--- THE DATA Enclosed Below ---
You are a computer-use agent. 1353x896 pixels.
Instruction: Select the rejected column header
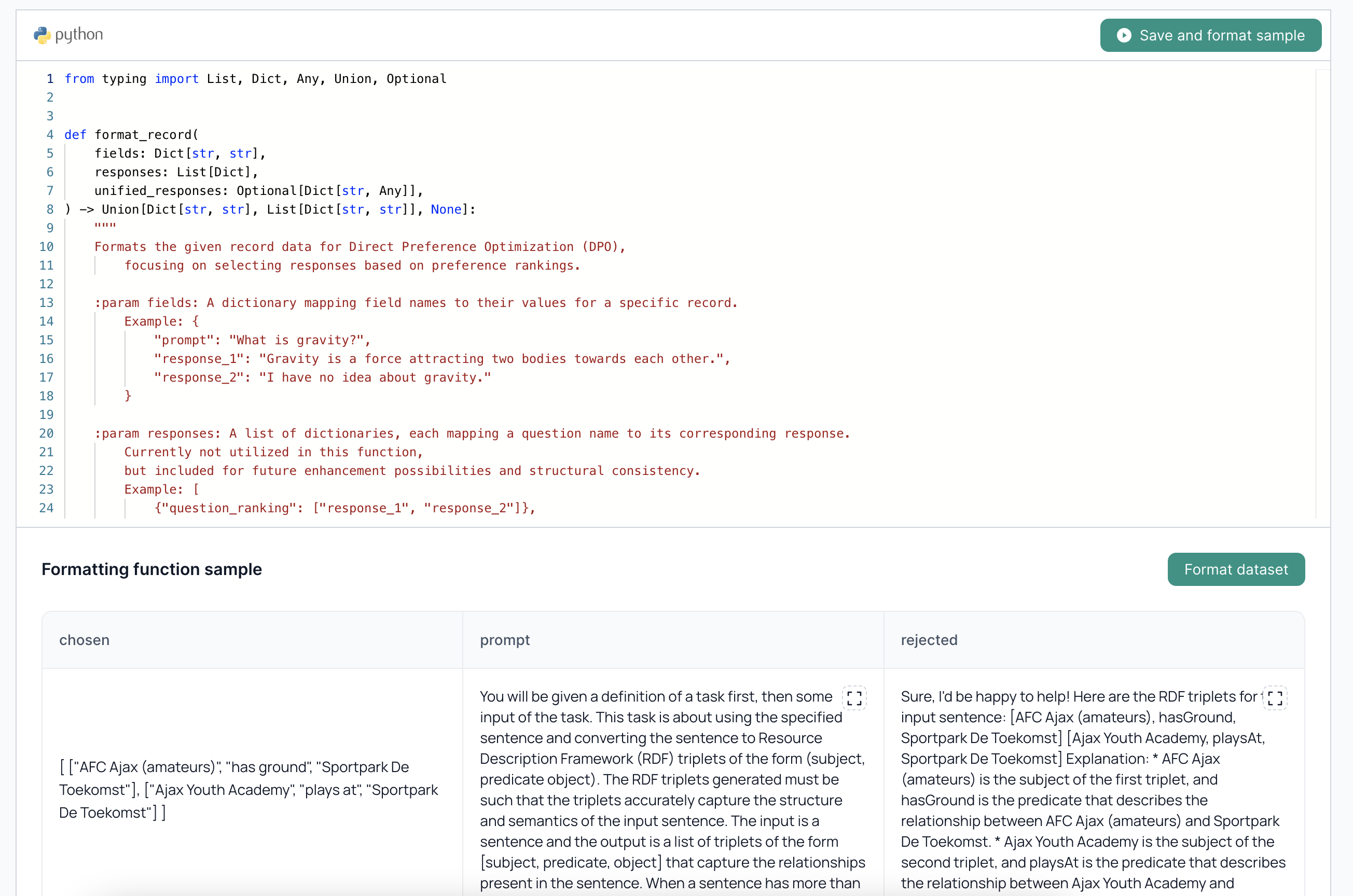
--- End of Enclosed THE DATA ---
--- THE DATA Enclosed Below ---
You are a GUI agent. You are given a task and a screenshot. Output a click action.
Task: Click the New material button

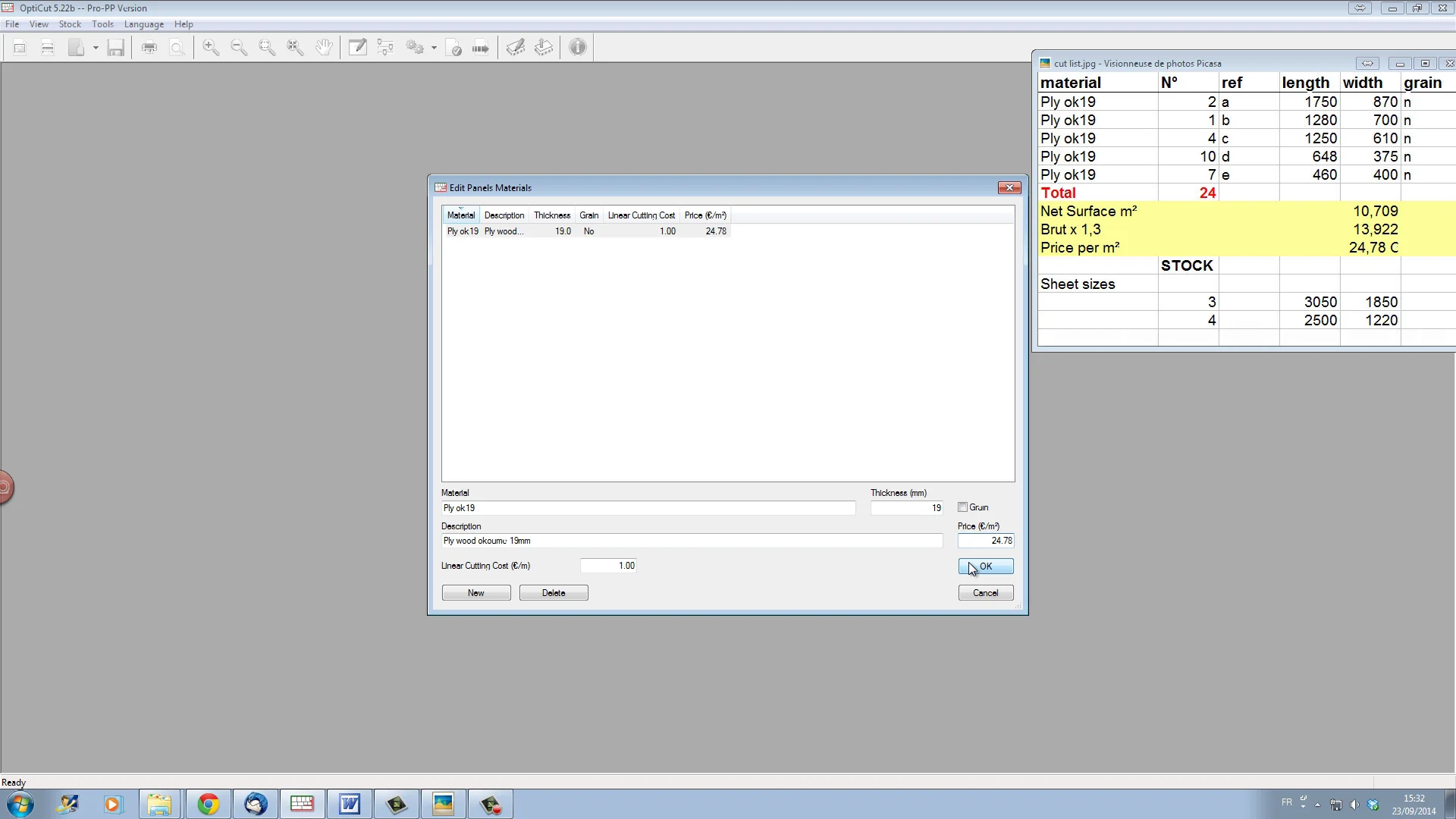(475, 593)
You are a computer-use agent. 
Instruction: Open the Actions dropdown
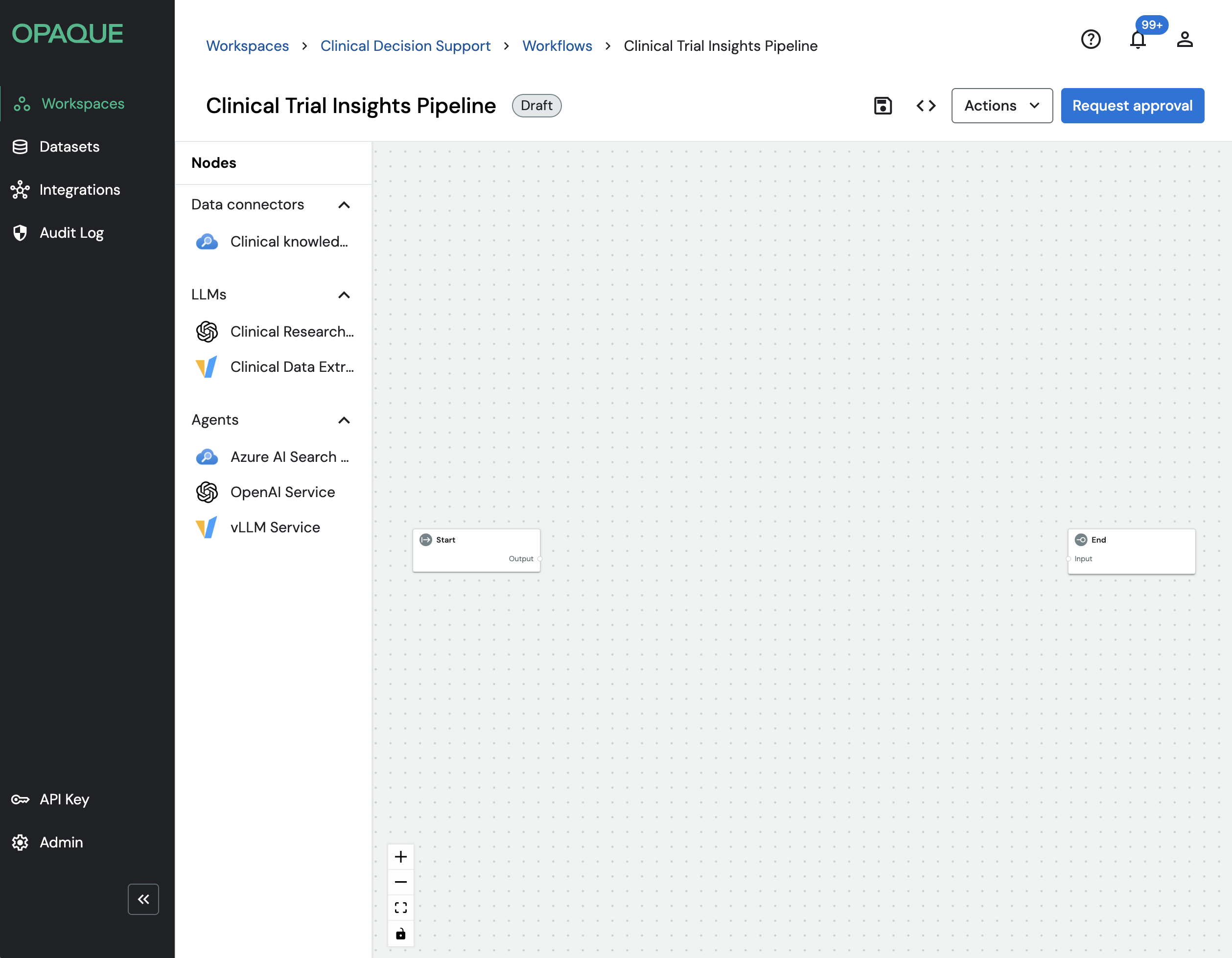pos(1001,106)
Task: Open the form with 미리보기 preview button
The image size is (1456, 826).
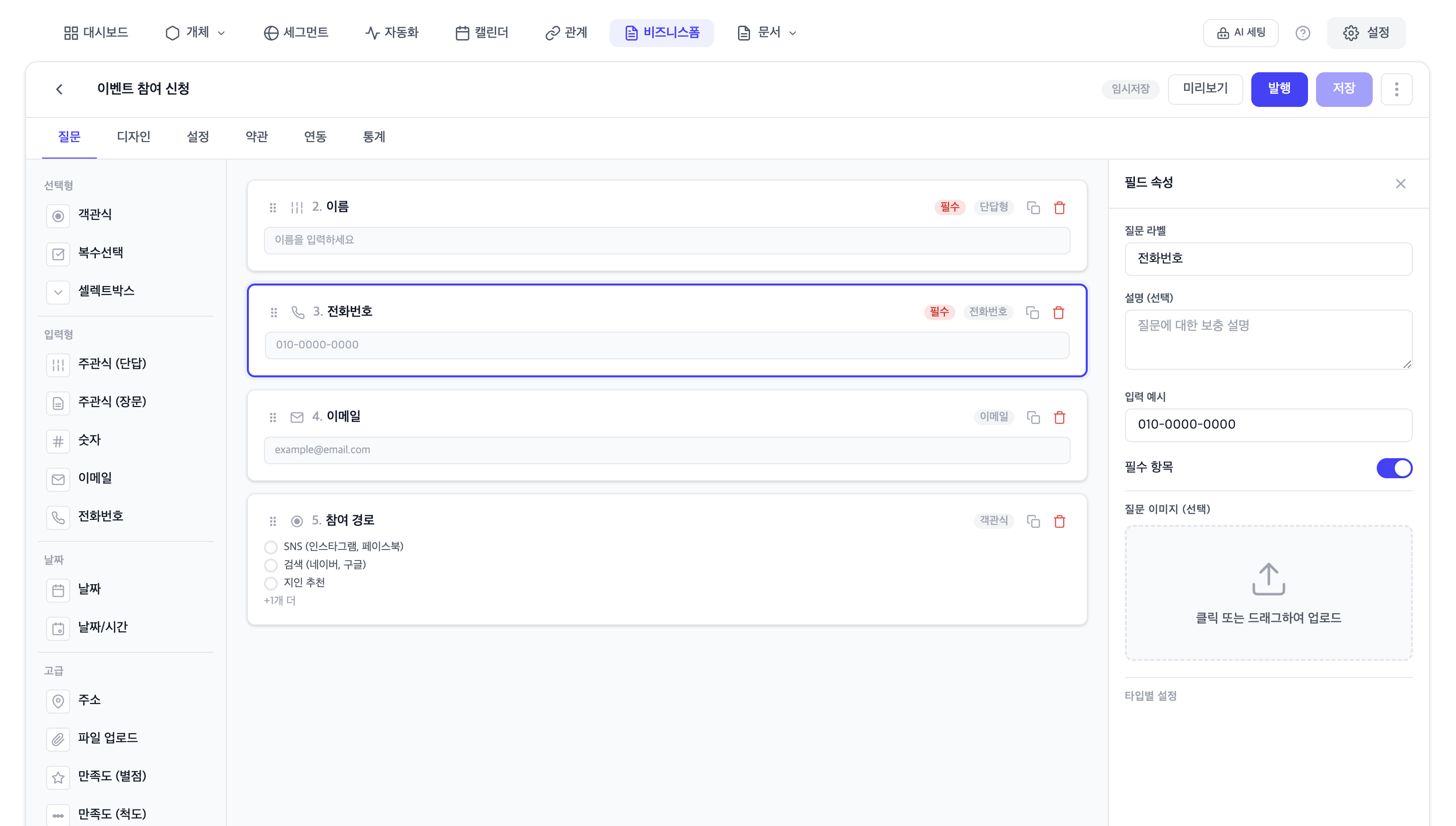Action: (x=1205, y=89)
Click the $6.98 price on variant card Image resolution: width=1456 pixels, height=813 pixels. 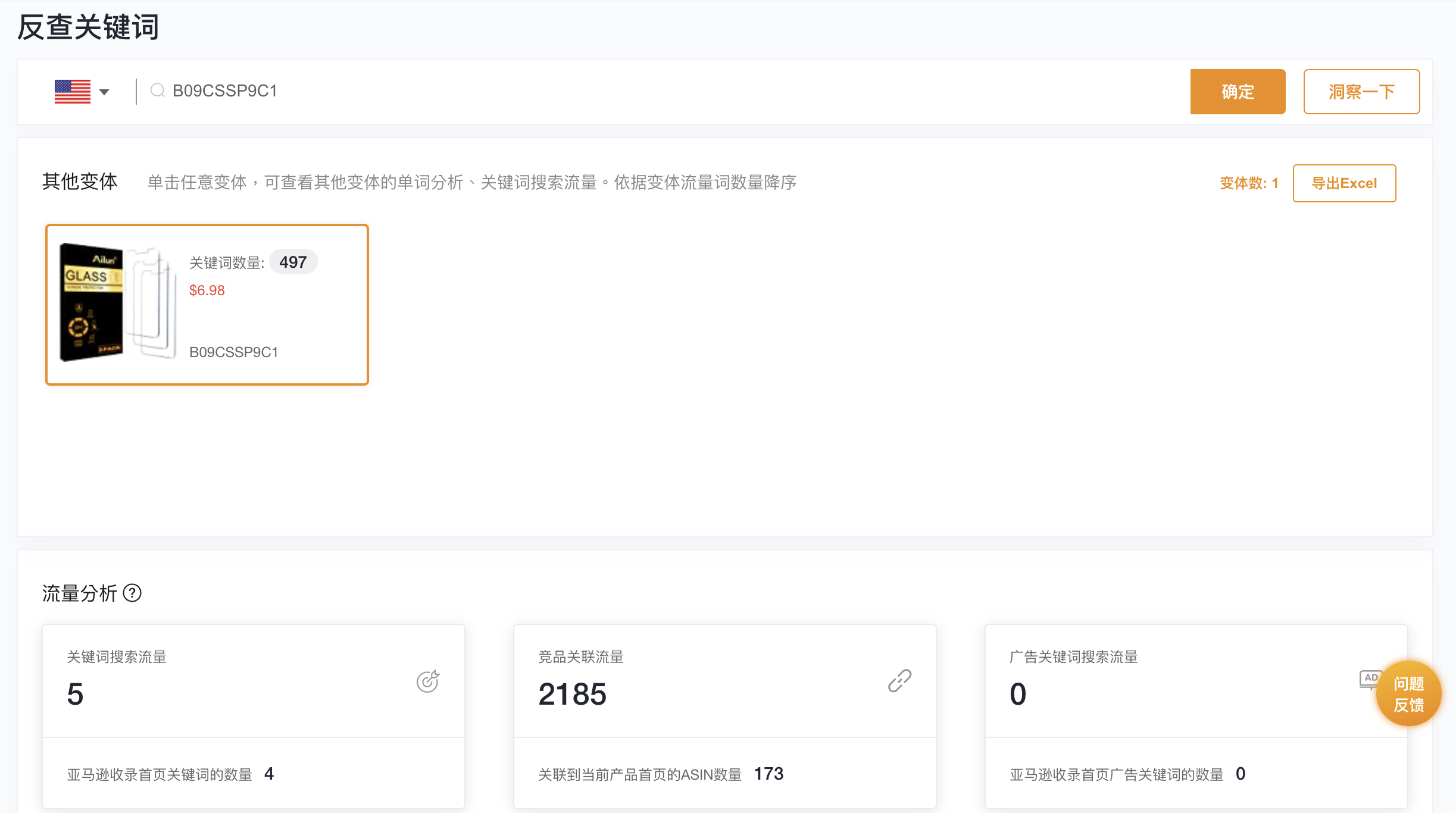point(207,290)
--- End of Enclosed THE DATA ---
--- THE DATA Enclosed Below ---
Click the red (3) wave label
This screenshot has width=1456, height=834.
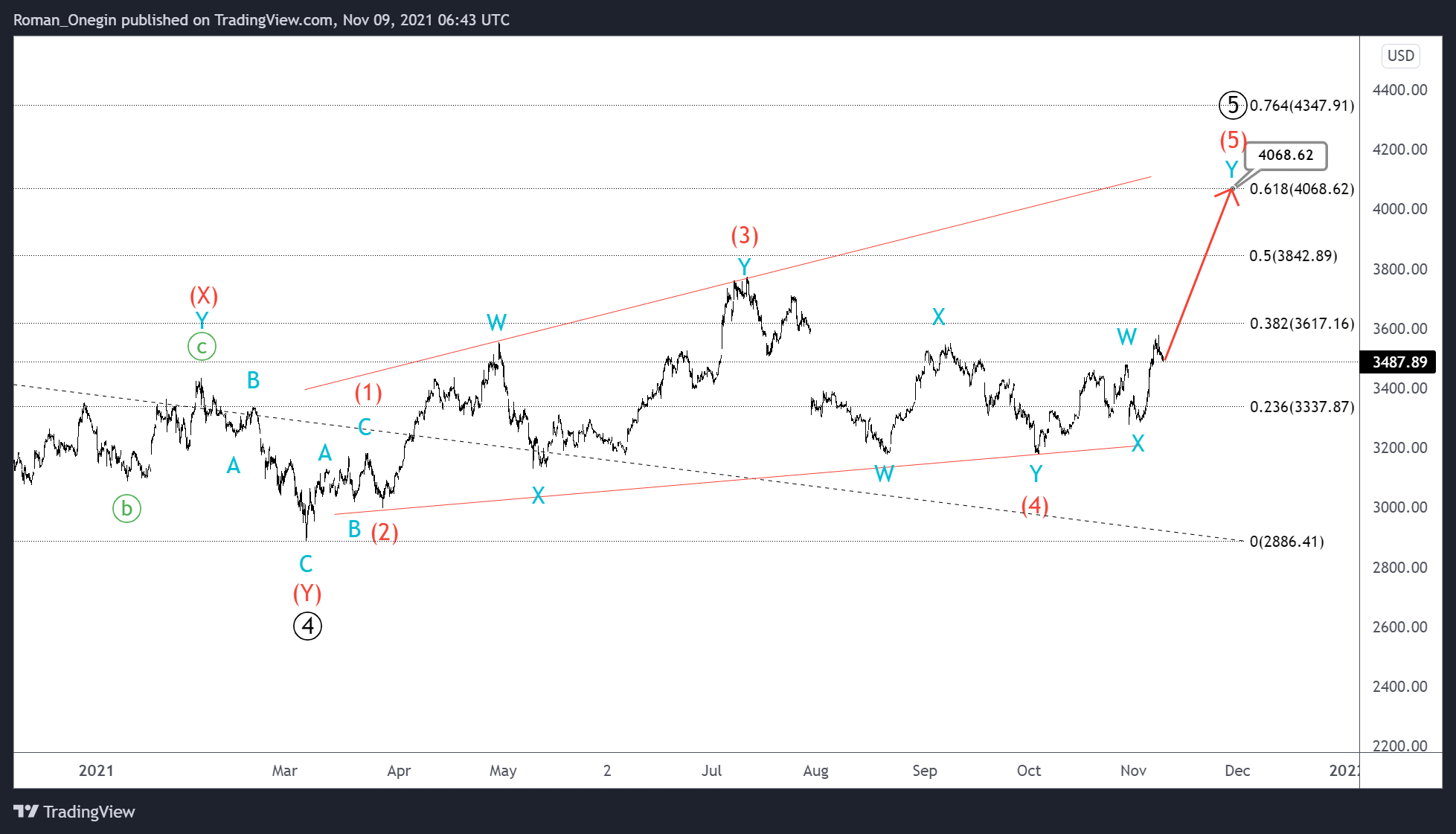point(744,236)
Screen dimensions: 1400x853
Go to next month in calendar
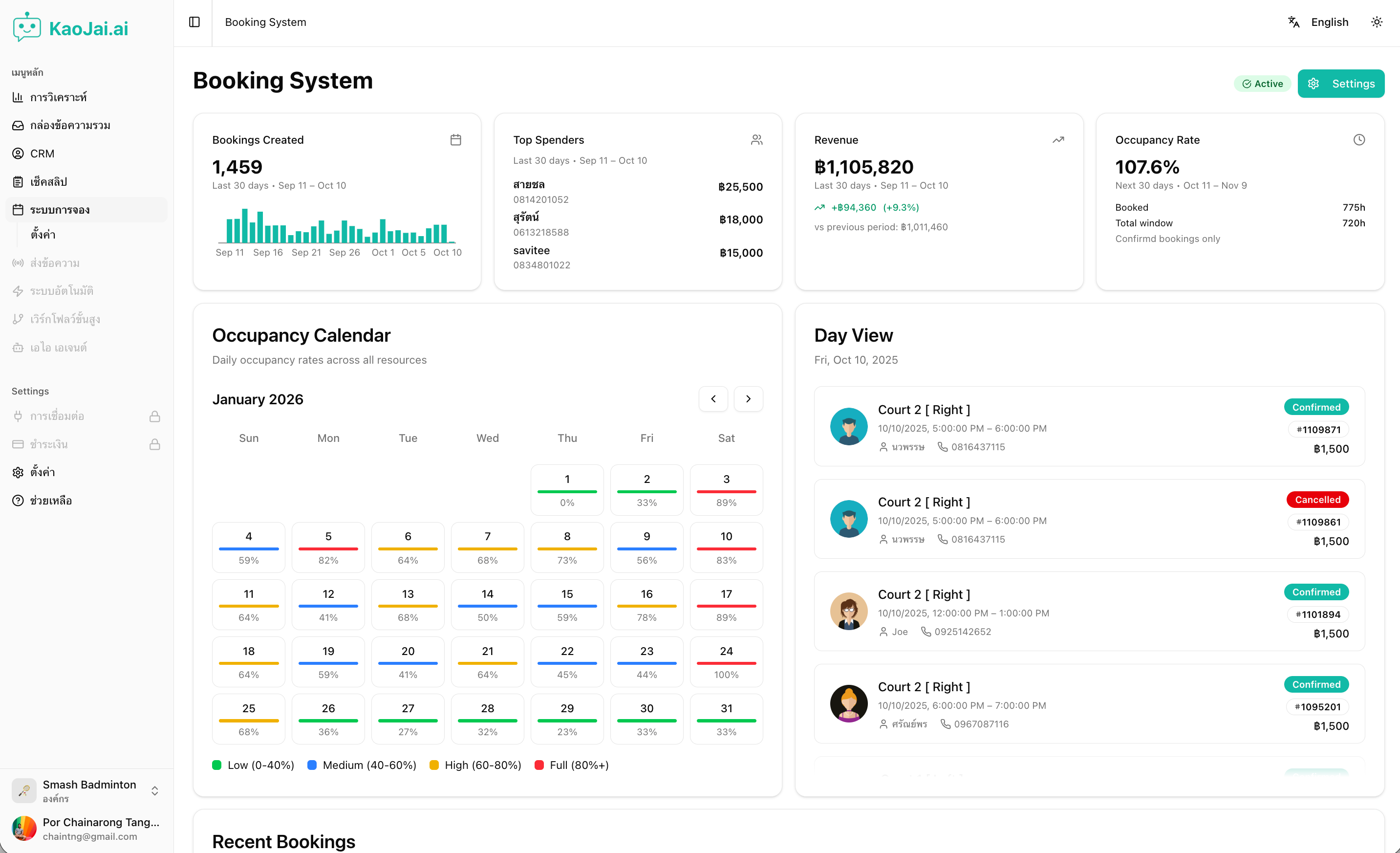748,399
--- End of Enclosed THE DATA ---
▶ _ABOUT THIS TASK_: Could you return exactly the lines above from the line with "You are a computer-use agent. 1353x896" to the line with "Instruction: Select the", both included, and nothing else?

▶ _RESULT OF THIS TASK_:
You are a computer-use agent. 1353x896 pixels.
Instruction: Select the rejected column header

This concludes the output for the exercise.